What the MCP 2026 Spec RC Changes

The MCP spec RC, scheduled to finalize on 2026-07-28, ships a stateless core, Tasks, MCP Apps, and mandatory iss validation based on RFC 9207. The stateless core decouples session state from the server, simplifying horizontal scaling and failure recovery, while Tasks standardizes the progress and cancellation of long-running work. From an operations standpoint the biggest shift is in the authorization layer: clients are now required to validate the iss (issuer) value in the token response.

Mandatory RFC 9207 iss Validation

RFC 9207 carries an iss parameter in the OAuth authorization response so the client can confirm exactly which authorization server the response came from. It is the safeguard against mix-up attacks that arise when multiple authorization servers are used together. Without iss validation, an attacker can splice a legitimate server's response into a different flow and steal the token. When validation fails, the default branch is to discard the token and abort the flow.

Failure Patterns Seen in the Registry

The official registry listed 3,012 servers as of March, yet only 8.5% actually use OAuth. Most of the rest are exposed with no authentication or depend on static tokens. Over the past year, 7 CVEs were reported, including a CVSS 9.6 remote code execution (RCE), and many traced back to missing input validation and excessive tool permissions.

A Full-Length Guide: From Planning to Operations

In the requirements and planning phase, first freeze the set of tools you will expose and their permission scope, then pin your target metrics as numbers. For example, set the bar at a 100% iss validation pass rate, zero authorization violations, a p95 tool-call latency of 800ms or less, and a 95%-or-higher retry success rate for transient failures. Without these numbers, quality regressions are hard to catch when you add a tool or swap an authorization server.

Define your failure patterns and recovery strategy per branch in advance. An iss mismatch discards the token and aborts immediately; an expired token gets one silent re-issue retry and, on a second failure, escalates to a human check. When a tool response violates its schema, return only a safe truncated version instead of the raw payload and log the original in isolation. Tool calls that demand elevated permissions are blocked from auto-execution and routed through a human approval gate.

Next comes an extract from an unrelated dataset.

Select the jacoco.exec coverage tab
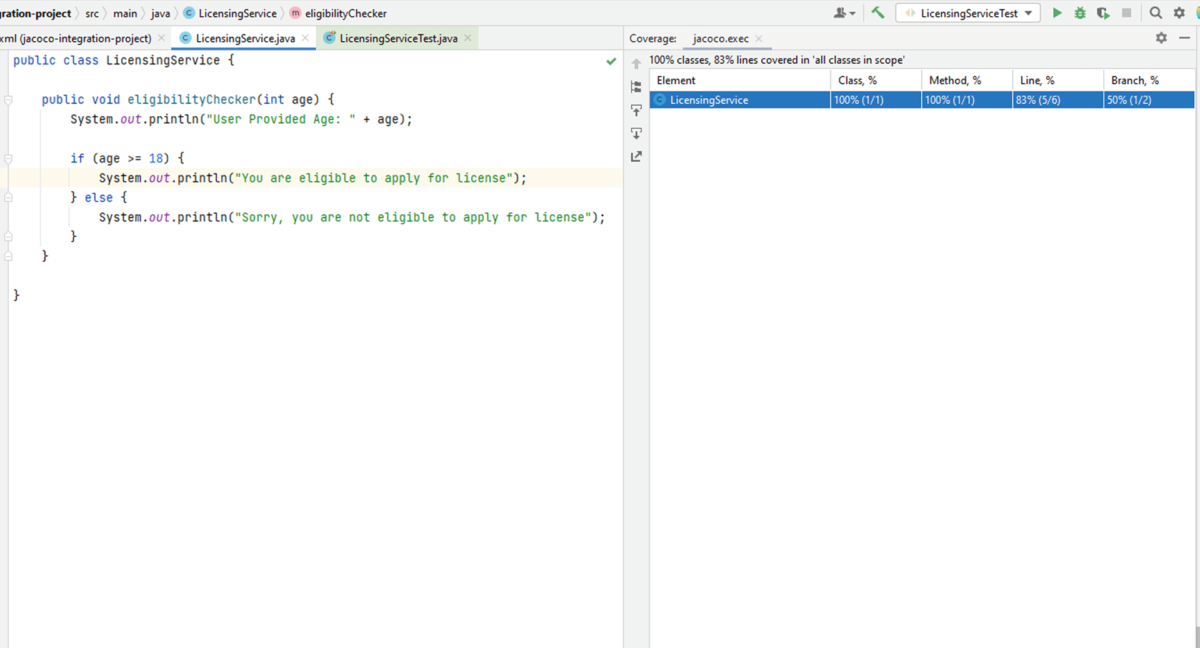Viewport: 1200px width, 648px height. [720, 38]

Spell out stop conditions as well. When failures hit three in a row, an abnormal payload is detected, or iss validation failures cross a threshold, isolate the session and send an alert. Cap automatic retries at two to keep cost and latency from spiking together.

For the operations checklist and quality control, emit a standard log for every tool call (request id, tool name, argument hash, iss, latency, result code) and mask PII in both logs and responses. Ban static tokens, apply least privilege, and pin registry servers to a fixed version and hash to block supply-chain drift.

Run the continuous improvement loop on a weekly cadence. Review the CVE feed and registry changes, and track the iss validation pass rate, retry success rate, and block count on a dashboard. Add mix-up attack scenarios to your regression tests so the validation logic is hardened before the spec is finalized.

Executive Summary

The core of adopting MCP is setting a 100% iss validation pass rate and zero authorization violations as the bar, and pre-branching every failure into retry, human check, safe truncation, or stop. Strip out static tokens and make standard logging and PII masking the default, and the transition to mandatory RFC 9207 becomes a smooth one.